> **RECORD EXCERPTS**
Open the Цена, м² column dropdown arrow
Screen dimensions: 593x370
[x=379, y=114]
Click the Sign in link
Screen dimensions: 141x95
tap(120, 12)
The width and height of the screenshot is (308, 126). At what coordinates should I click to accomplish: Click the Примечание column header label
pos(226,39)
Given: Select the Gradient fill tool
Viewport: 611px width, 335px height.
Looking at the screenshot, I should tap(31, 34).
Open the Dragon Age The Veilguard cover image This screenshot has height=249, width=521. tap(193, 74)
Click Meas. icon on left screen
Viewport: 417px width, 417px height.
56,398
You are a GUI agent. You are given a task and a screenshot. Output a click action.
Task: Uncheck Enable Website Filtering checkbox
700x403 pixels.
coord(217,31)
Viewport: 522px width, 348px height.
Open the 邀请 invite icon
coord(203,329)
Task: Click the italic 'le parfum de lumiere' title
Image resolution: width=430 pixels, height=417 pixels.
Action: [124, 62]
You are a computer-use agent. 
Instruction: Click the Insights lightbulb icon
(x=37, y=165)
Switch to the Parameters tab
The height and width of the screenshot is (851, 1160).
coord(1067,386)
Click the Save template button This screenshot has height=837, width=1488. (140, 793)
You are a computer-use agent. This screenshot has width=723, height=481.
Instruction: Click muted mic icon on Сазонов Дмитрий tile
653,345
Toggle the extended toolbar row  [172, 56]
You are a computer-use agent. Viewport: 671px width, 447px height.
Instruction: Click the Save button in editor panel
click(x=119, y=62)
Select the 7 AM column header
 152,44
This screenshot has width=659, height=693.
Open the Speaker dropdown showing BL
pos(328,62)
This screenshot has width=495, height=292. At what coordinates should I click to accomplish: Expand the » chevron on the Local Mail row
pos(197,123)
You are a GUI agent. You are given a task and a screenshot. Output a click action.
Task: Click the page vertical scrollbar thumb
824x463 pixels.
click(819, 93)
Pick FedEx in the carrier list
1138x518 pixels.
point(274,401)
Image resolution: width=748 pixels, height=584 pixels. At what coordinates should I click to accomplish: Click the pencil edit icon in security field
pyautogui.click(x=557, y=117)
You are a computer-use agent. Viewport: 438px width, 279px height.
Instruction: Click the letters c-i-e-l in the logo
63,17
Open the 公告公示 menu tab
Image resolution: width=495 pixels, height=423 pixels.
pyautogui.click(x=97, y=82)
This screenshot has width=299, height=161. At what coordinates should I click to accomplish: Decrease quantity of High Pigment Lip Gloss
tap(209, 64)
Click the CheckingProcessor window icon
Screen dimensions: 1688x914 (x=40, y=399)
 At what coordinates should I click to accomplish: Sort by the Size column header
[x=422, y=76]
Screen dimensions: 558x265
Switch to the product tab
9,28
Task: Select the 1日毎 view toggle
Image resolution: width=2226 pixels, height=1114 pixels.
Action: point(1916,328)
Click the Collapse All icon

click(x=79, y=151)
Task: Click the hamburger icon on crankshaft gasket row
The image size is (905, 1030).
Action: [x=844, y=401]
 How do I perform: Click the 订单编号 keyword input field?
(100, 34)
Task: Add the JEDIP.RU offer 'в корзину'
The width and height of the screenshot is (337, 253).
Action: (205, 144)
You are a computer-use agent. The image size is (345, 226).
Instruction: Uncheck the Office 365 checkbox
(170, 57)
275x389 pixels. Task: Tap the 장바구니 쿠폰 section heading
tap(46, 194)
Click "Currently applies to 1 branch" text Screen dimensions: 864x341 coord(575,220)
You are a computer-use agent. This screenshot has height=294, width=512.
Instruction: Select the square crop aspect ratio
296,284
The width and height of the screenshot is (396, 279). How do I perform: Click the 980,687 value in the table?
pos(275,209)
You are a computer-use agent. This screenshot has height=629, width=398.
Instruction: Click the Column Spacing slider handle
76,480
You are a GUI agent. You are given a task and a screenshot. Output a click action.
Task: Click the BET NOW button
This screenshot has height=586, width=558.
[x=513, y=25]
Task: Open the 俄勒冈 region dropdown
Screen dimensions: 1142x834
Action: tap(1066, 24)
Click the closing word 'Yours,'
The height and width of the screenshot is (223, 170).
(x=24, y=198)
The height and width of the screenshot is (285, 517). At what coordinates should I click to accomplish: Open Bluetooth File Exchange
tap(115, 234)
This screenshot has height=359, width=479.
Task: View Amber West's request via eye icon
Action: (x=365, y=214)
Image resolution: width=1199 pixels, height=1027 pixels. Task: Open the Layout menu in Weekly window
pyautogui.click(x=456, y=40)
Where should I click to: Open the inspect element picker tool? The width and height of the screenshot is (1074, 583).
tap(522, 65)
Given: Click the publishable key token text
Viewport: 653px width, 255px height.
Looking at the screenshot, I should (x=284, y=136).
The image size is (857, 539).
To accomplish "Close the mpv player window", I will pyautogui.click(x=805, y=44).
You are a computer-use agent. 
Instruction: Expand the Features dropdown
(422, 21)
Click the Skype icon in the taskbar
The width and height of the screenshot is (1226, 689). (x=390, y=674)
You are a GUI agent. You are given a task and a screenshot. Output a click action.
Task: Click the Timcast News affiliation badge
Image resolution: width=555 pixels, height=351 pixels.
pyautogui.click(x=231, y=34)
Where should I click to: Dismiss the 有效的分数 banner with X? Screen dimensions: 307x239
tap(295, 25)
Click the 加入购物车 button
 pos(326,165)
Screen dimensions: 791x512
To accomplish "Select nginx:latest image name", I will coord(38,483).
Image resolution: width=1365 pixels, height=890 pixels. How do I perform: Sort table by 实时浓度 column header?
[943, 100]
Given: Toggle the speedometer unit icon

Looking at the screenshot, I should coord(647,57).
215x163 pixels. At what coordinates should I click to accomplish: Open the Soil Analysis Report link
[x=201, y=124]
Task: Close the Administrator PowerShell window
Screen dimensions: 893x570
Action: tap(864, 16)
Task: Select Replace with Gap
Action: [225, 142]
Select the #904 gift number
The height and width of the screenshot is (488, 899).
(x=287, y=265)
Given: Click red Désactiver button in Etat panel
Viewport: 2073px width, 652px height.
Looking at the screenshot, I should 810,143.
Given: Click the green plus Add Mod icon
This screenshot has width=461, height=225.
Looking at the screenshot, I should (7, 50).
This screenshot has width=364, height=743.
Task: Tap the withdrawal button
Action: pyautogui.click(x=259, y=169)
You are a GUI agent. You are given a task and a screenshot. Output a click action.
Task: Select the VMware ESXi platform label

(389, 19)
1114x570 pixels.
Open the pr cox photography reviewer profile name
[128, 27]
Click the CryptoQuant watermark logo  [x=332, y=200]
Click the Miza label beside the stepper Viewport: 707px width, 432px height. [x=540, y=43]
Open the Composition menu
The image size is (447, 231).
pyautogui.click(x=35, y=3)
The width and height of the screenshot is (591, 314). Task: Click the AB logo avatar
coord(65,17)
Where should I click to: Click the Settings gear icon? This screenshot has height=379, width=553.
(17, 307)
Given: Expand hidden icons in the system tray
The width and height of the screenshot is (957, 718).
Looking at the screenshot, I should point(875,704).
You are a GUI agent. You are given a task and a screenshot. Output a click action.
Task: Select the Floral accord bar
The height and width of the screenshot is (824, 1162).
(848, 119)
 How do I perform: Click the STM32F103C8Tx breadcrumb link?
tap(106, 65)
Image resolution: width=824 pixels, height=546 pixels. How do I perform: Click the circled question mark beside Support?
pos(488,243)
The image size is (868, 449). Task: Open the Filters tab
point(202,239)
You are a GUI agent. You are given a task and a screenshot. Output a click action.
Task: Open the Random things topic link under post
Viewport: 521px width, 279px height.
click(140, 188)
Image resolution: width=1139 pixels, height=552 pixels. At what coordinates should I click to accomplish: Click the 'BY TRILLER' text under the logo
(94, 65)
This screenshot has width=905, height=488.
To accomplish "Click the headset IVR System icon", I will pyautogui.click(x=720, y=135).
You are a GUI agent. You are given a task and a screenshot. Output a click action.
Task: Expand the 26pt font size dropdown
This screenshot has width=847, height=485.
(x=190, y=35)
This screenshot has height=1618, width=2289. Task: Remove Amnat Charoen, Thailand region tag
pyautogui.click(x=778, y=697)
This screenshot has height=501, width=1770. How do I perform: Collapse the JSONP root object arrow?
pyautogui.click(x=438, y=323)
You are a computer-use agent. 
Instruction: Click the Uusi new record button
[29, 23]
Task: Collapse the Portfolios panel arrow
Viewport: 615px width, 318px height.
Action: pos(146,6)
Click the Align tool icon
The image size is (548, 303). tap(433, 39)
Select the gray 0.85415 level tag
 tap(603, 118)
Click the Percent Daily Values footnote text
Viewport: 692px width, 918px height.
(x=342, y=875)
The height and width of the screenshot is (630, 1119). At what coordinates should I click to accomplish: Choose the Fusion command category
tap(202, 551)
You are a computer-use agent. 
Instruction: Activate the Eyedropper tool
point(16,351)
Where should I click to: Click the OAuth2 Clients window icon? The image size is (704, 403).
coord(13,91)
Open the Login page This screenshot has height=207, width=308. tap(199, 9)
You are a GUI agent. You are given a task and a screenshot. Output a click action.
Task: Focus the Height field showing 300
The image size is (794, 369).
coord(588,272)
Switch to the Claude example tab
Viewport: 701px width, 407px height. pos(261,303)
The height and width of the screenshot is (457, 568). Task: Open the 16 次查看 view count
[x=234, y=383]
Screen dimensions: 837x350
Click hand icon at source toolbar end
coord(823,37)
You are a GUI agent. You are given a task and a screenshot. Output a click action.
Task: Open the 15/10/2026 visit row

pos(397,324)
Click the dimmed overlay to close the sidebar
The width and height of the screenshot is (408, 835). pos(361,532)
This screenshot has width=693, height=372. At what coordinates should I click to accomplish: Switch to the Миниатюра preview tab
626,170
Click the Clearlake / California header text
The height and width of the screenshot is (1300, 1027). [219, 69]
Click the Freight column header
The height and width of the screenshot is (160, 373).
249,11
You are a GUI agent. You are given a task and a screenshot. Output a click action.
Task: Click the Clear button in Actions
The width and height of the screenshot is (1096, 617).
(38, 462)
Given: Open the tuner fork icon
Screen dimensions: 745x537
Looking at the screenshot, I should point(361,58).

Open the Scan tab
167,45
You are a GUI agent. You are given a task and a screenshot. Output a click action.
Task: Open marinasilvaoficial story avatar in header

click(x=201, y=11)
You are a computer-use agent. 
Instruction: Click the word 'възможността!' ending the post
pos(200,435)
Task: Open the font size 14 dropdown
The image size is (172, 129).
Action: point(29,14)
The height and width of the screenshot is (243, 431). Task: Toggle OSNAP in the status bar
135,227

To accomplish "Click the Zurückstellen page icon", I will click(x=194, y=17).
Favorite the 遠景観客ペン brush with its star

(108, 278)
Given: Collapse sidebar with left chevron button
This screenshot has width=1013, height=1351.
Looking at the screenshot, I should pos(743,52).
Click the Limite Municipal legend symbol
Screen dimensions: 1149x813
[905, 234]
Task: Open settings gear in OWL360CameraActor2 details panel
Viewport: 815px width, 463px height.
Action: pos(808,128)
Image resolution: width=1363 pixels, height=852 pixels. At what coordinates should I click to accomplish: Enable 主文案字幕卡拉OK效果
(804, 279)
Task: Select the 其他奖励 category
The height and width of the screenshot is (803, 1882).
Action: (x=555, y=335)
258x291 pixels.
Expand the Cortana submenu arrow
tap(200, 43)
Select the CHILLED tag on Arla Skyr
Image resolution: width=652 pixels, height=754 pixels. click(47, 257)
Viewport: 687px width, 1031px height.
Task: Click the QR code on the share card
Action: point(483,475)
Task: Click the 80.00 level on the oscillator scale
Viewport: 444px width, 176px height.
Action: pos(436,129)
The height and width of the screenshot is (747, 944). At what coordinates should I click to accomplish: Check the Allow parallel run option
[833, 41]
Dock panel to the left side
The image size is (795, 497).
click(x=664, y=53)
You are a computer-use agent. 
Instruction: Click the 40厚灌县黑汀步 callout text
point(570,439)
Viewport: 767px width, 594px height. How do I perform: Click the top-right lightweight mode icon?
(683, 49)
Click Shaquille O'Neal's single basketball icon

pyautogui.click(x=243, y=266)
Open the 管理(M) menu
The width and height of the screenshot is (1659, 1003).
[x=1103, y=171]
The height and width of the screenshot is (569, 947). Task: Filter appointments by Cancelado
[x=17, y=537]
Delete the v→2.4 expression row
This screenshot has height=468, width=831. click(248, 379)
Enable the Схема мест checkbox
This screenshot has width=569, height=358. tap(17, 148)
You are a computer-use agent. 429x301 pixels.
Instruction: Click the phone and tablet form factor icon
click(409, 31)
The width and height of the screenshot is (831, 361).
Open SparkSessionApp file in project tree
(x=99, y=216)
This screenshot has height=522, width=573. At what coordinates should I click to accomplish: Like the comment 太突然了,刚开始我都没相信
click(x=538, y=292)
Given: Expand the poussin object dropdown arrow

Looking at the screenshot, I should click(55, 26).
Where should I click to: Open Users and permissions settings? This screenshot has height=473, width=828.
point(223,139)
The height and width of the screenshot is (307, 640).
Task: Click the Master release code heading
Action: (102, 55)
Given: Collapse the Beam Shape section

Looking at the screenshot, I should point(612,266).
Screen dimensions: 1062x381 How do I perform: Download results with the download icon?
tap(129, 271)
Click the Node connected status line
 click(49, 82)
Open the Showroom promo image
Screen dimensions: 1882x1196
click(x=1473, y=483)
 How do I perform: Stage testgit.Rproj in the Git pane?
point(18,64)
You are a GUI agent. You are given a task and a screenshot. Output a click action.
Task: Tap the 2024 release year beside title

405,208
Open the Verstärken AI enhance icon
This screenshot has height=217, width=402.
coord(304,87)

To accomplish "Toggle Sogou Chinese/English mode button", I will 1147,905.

> **REQUIRED TASK**
Please rewrite the records starting at the first line and ending at the line containing "Action: [124, 62]", changing "Viewport" to "Display" and leaving everything else the same.

> **PROBLEM SOLUTION**
Open the Цена, м² column dropdown arrow
Screen dimensions: 593x370
[x=379, y=114]
Click the Sign in link
Screen dimensions: 141x95
tap(120, 12)
The width and height of the screenshot is (308, 126). At what coordinates should I click to accomplish: Click the Примечание column header label
pos(226,39)
Given: Select the Gradient fill tool
Display: 611px width, 335px height.
Looking at the screenshot, I should tap(31, 34).
Open the Dragon Age The Veilguard cover image This screenshot has height=249, width=521. tap(193, 74)
Click Meas. icon on left screen
Display: 417px width, 417px height.
56,398
You are a GUI agent. You are given a task and a screenshot. Output a click action.
Task: Uncheck Enable Website Filtering checkbox
700x403 pixels.
coord(217,31)
Display: 522px width, 348px height.
Open the 邀请 invite icon
coord(203,329)
Task: Click the italic 'le parfum de lumiere' title
Image resolution: width=430 pixels, height=417 pixels.
Action: [124, 62]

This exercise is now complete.